EXERCISE REQUIREMENTS: Beginning with the line that includes "This screenshot has width=1229, height=980." and ending with the last line, print the records exactly, leaving every picture out.

DATASET RECORDS section start

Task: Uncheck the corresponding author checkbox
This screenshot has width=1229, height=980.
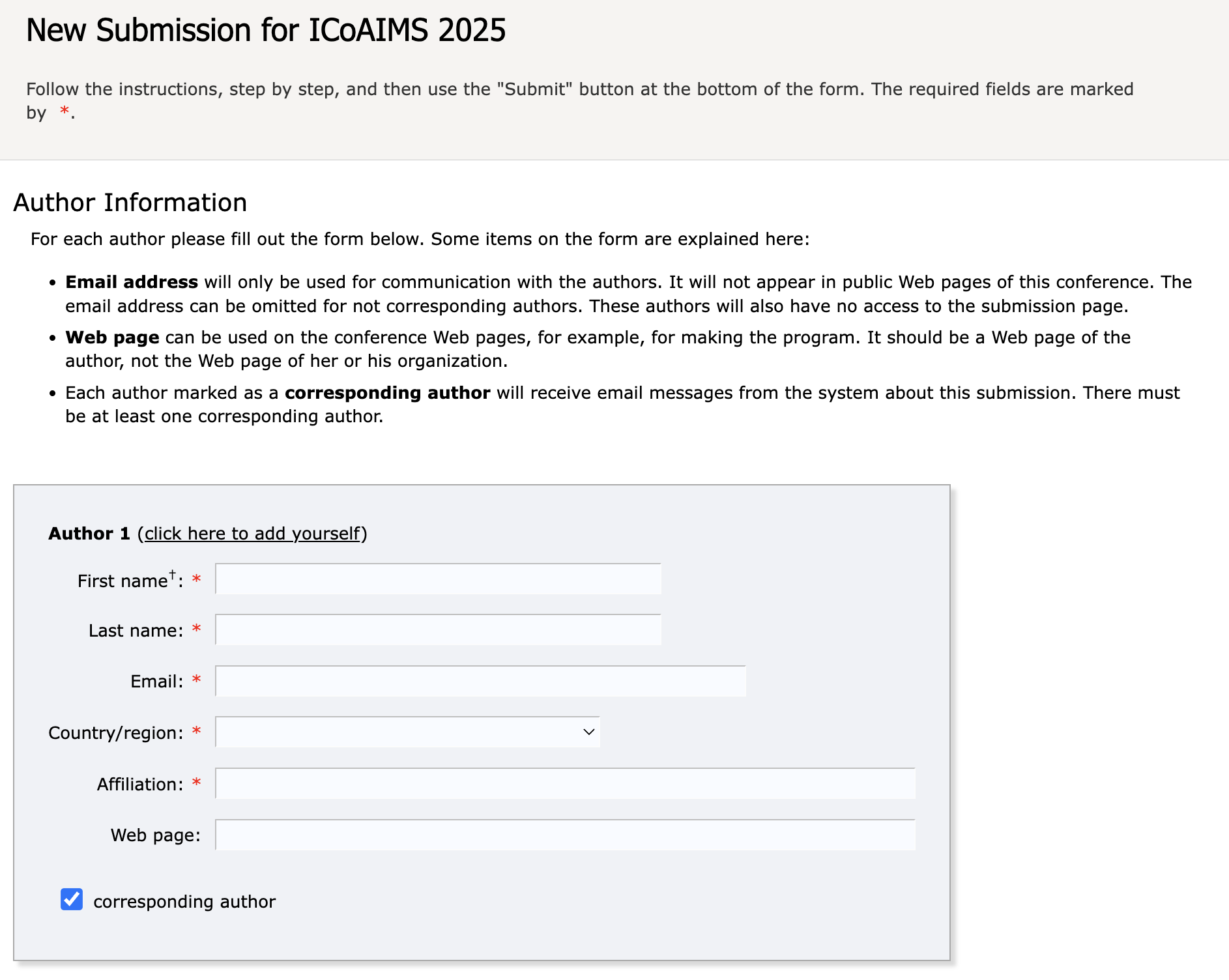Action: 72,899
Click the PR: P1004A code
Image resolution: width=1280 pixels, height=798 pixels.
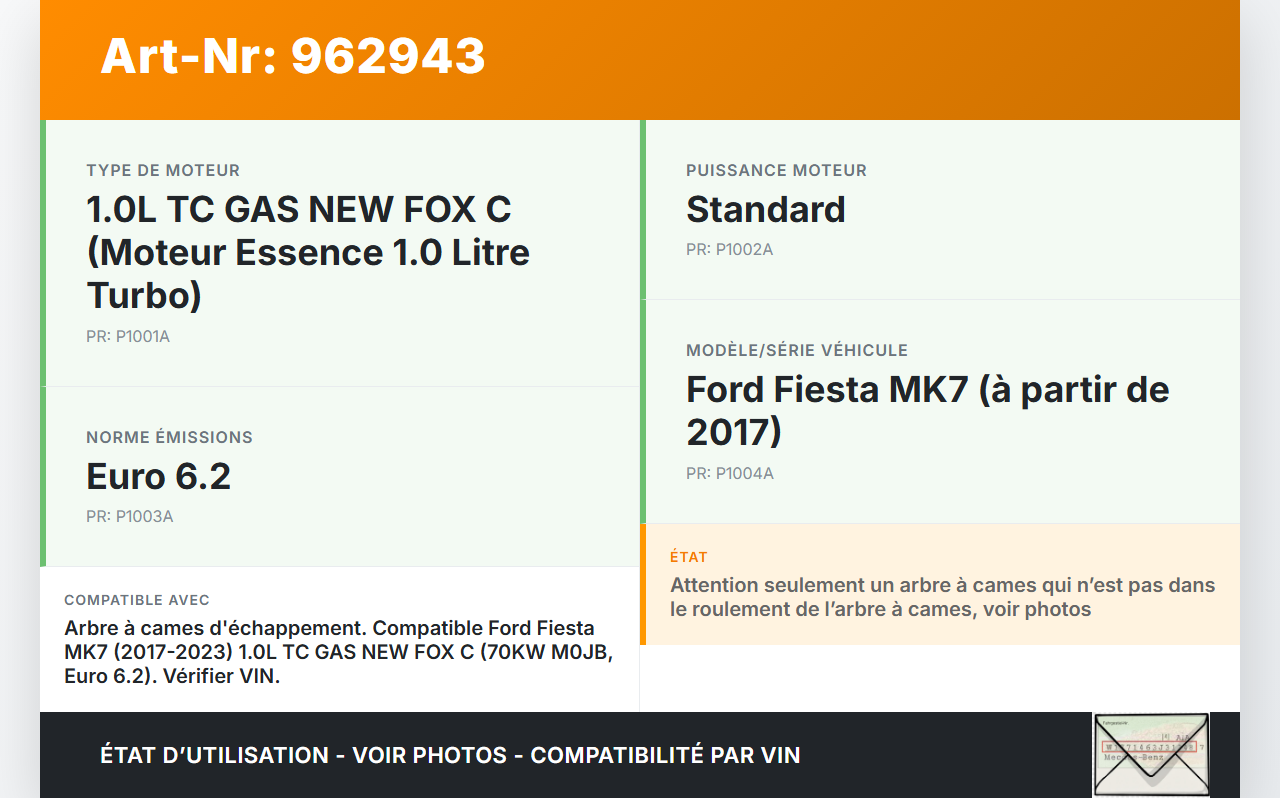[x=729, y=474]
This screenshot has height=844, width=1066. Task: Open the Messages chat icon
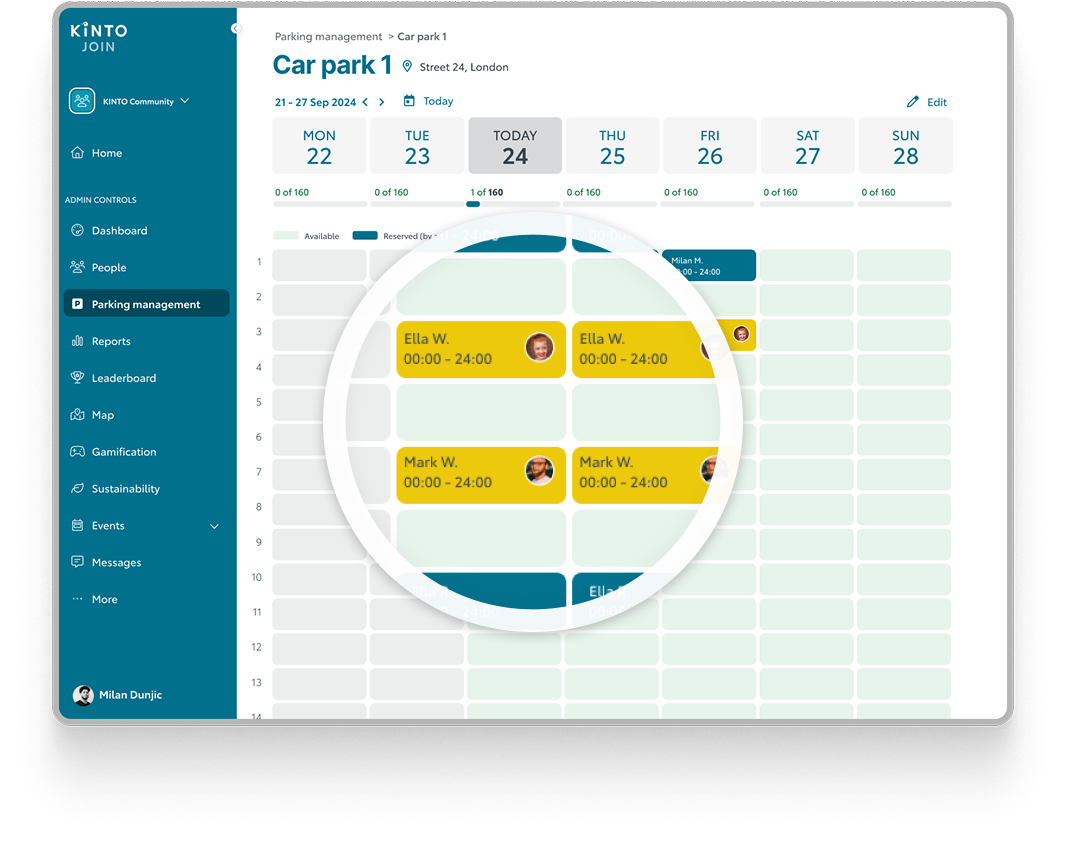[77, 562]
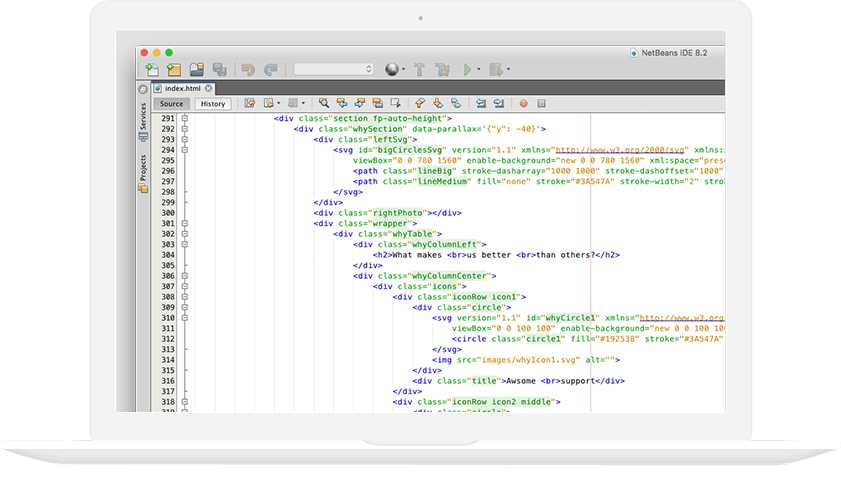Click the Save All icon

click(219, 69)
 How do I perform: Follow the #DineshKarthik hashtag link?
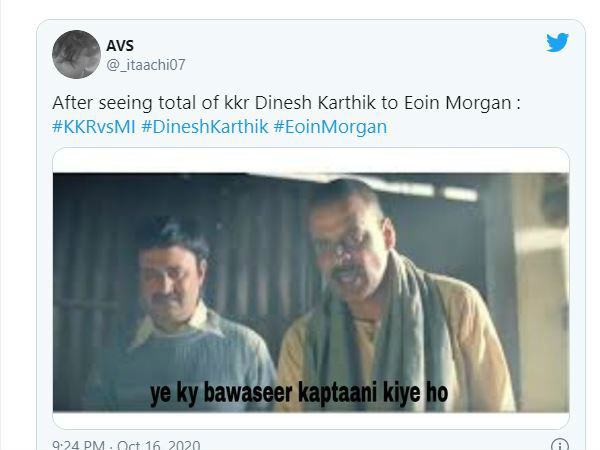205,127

DATASET RECORDS section end

SOLUTION FOR THIS TASK:
This screenshot has width=1229, height=980.
Action: 72,899
Click the PR: P1004A code
Image resolution: width=1280 pixels, height=798 pixels.
[x=729, y=474]
This screenshot has height=844, width=1066. Task: Open the Messages chat icon
[77, 562]
Click the Save All icon

click(219, 69)
 How do I perform: Follow the #DineshKarthik hashtag link?
205,127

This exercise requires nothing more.